第三十五話 七菜子はちゃんと七菜子だった
あたしは気がつくと、ベッドの上に寝かされていた。気を失ったみたい。
(魔力切れじゃよ。そこに置いてある薬を飲むが良い)
この所使い慣れたベッドの脇の小さなテーブルに、液体の入った小さな小瓶が置いてあった。
喉もカラカラだったので、さっそく起き上がって飲んでみる。
おぉっなんか身体に染みるのがわかるよ。
{決着はついとる。
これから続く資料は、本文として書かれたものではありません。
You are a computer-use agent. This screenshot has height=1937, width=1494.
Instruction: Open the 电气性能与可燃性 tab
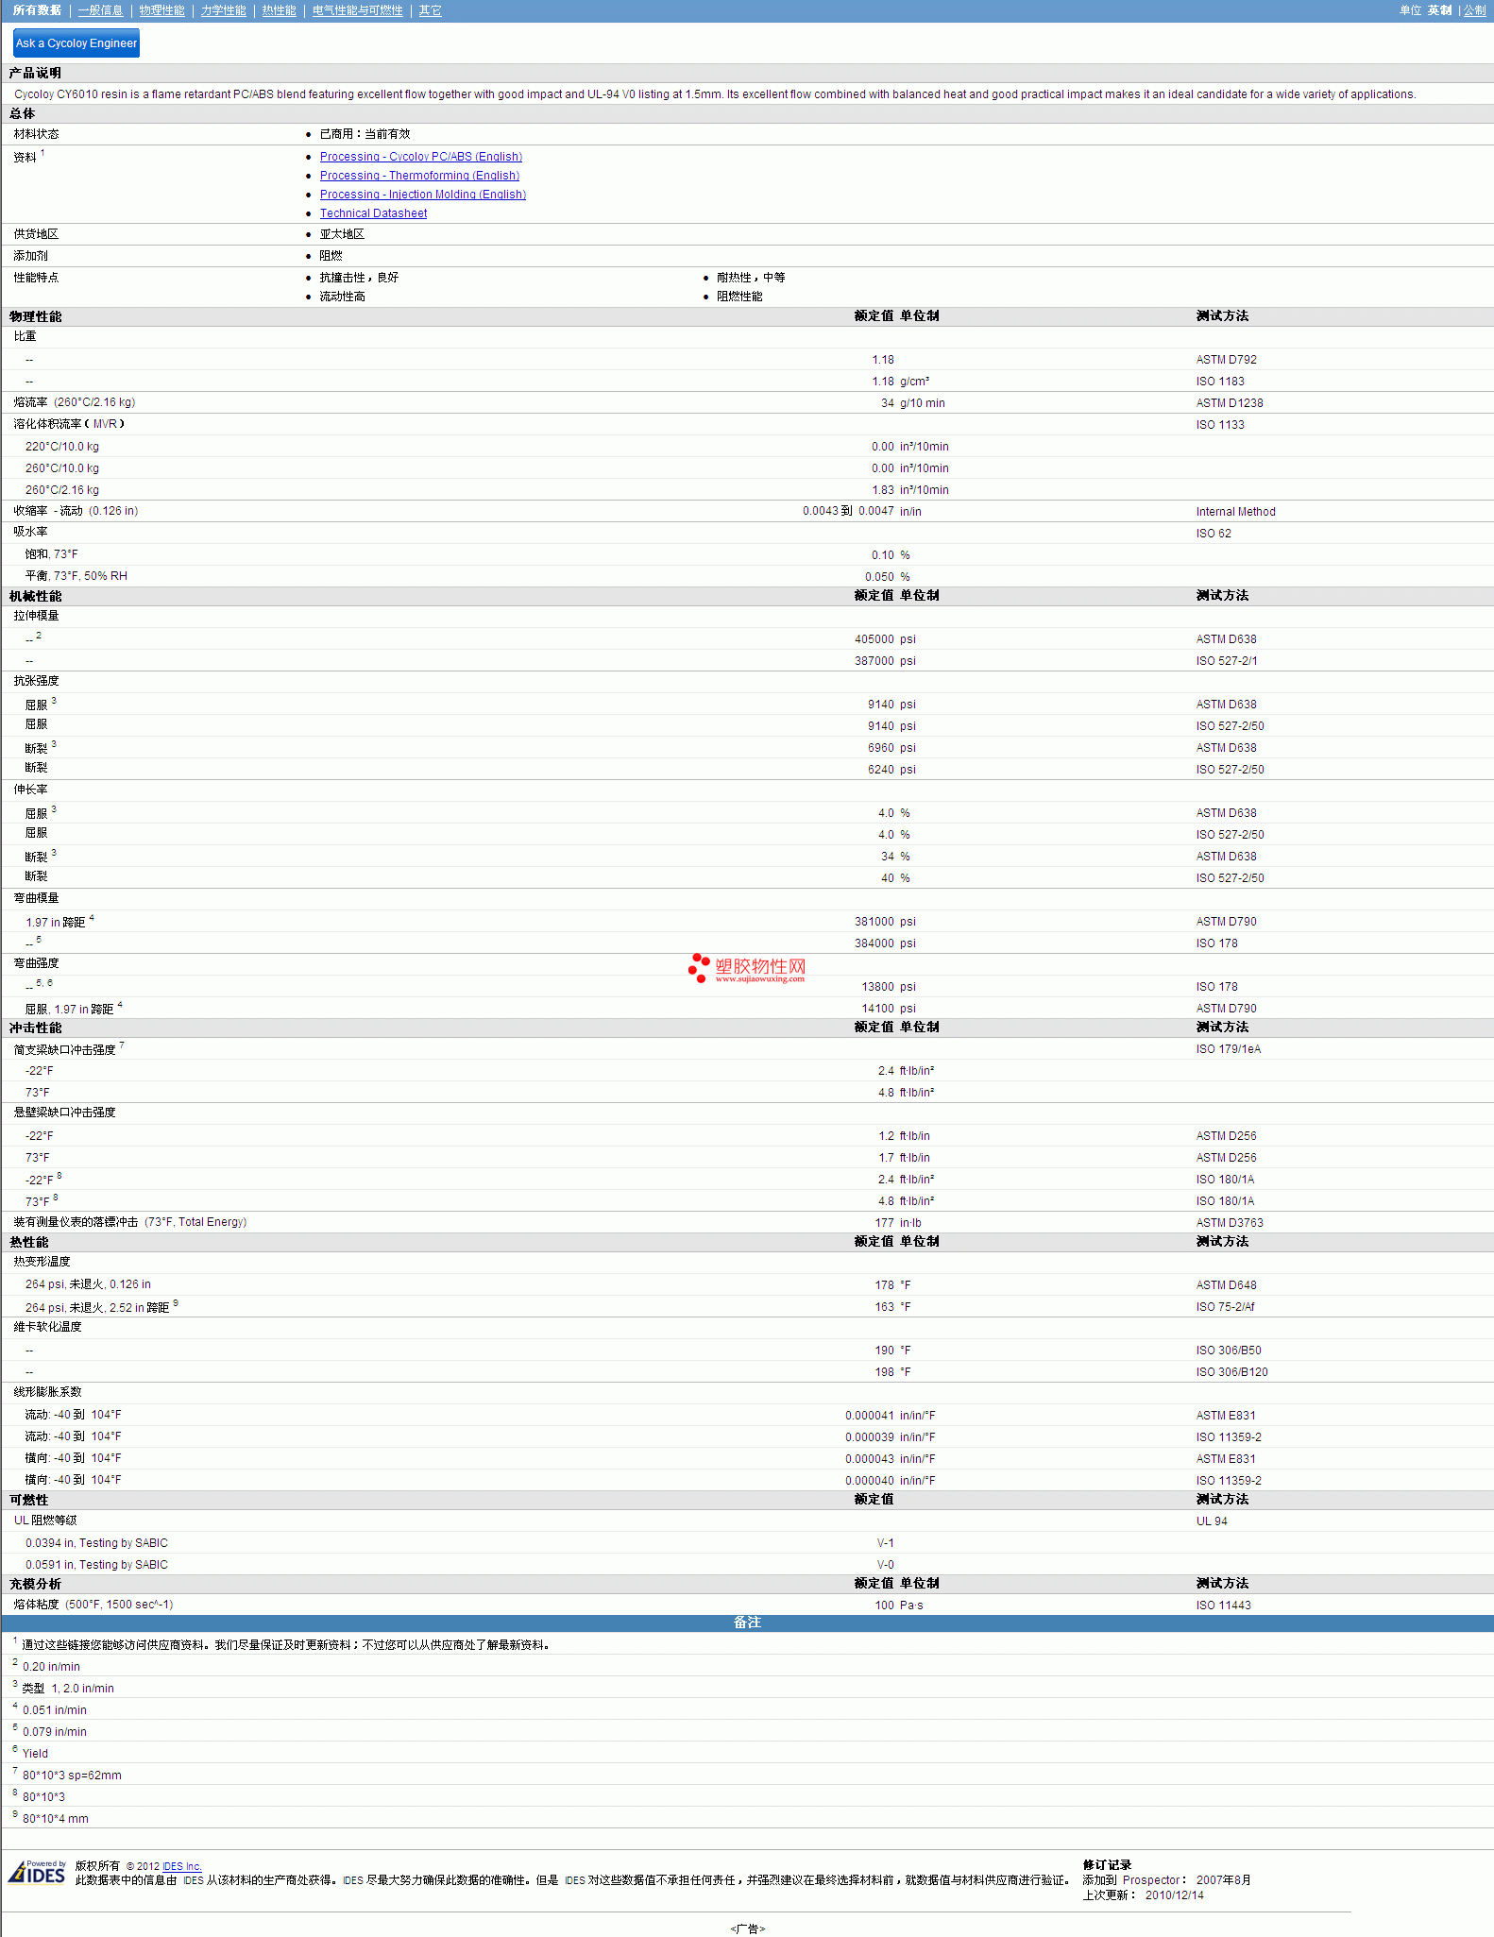[357, 10]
動けるのなら外に出てみるとよいぞい}
その言い方、なんか裏がありそうだよね。
部屋を出て、魔本の入り口から外に出た······はずなのに、なんかあの女の部屋に出たし。
部屋の中の簡素なソファにはあの女を刺したネフティスとか言う皇女に似た人がいた。
それと海苔巻みたいにグルグルにされた呪いの子がムグムグ言ってる。
(何でもかんでも実験体とみるのが怖ろしいのぅ)
エラじいの様子から危険はなさそうだけど、皇子に執着していたので、あまり触れたくない。
「咲夜!」
今度こそ間違いない、七菜子だ。
いつも冷めてて頭の良い『委員長』キャラな七菜子が感情をここまであらわにするのは珍しいね。
{うぅむ、おそらく身体のせいじゃろうな}
ん、どういうこと?
[ふむ、あの短時間でこれほど精巧な聖霊人形を性転させて造りだす技量は素晴らしいと言える]
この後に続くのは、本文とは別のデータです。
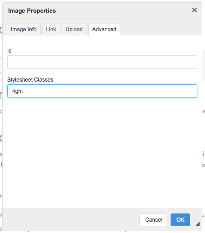Switch to the Image Info tab

pos(24,29)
ヘンじいがあの女をベタ褒めする。錬金術の台では、その当人が聖奈と何かもめていた。
まあ、あっちは後だ。それより今は七菜子がどういう状況なのか知りたい。
だって、生きてたのは凄く嬉しいんだよ。だけどさ、あの女を刺していたし。
なんであたしや聖奈と違って、この世界の人に入り込んだのか聞きたいもん。
「私にもよくわからないよ。ただ、そこで聖奈と揉めてる女の人がバスの事故で亡くなったと教えてくれたわ」
モブ男達のおかげで異世界なのではというのはすぐにわかったそう。
皇女ネフティスの人格が残っていて話しを聞けたっていうけど、おじじ達みたいだね。
{かぁ~っ、皇女とはいえそこらの小娘とわしらを一緒にするでないわ}
ハイハイ、おじじ達は凄いですね〜はぁメンド。すぐ対抗意識燃やしてうっさいんだよね。
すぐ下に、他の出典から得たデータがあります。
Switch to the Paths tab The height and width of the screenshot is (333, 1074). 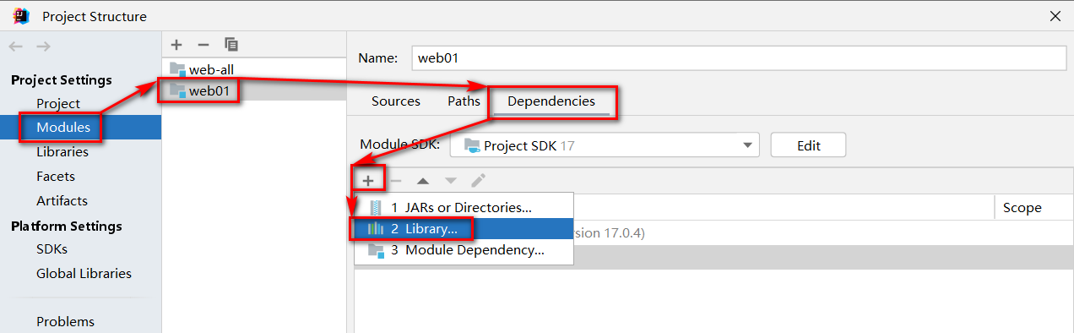(464, 101)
「咲夜。私何も出来なくてごめんね。聖奈だけじゃなく、信吾にも強く言うべきだったわ」
七菜子は七菜子で責任感が強いからね。でも、あの女から聞いたのならわかるでしょ?
あたし達を裏から操る悪いやつがいたって。それに狙われたのはあたし。
だからあたしは七菜子に謝る。あたしのせいで巻き込んでしまったようなものだから――――――――
――――――――って、あれ?
なんか七菜子の身体が異界の人になったからか固いような気が。
(ガハハッ、そやつは聖霊人形じゃよ)
あぁ、そうか。ネフティスって人を連れ出した時は二つの人格だったからね。
ネフティスの本来の身体は彼女に返して、 七菜子には別の身体を用意したのか。
聖奈と違って時間なかったから複製したみたいだ。
{それは違うと思うぞい}
「咲夜、あの女の人をまともだと思っては駄目だよ」
クサじいはともかく七菜子まで確信を持って言った。
なぜなら七菜子の身体が固いのは、人形の身体だからではなくて、聖奈と同じ雄型だったからだ――――――――。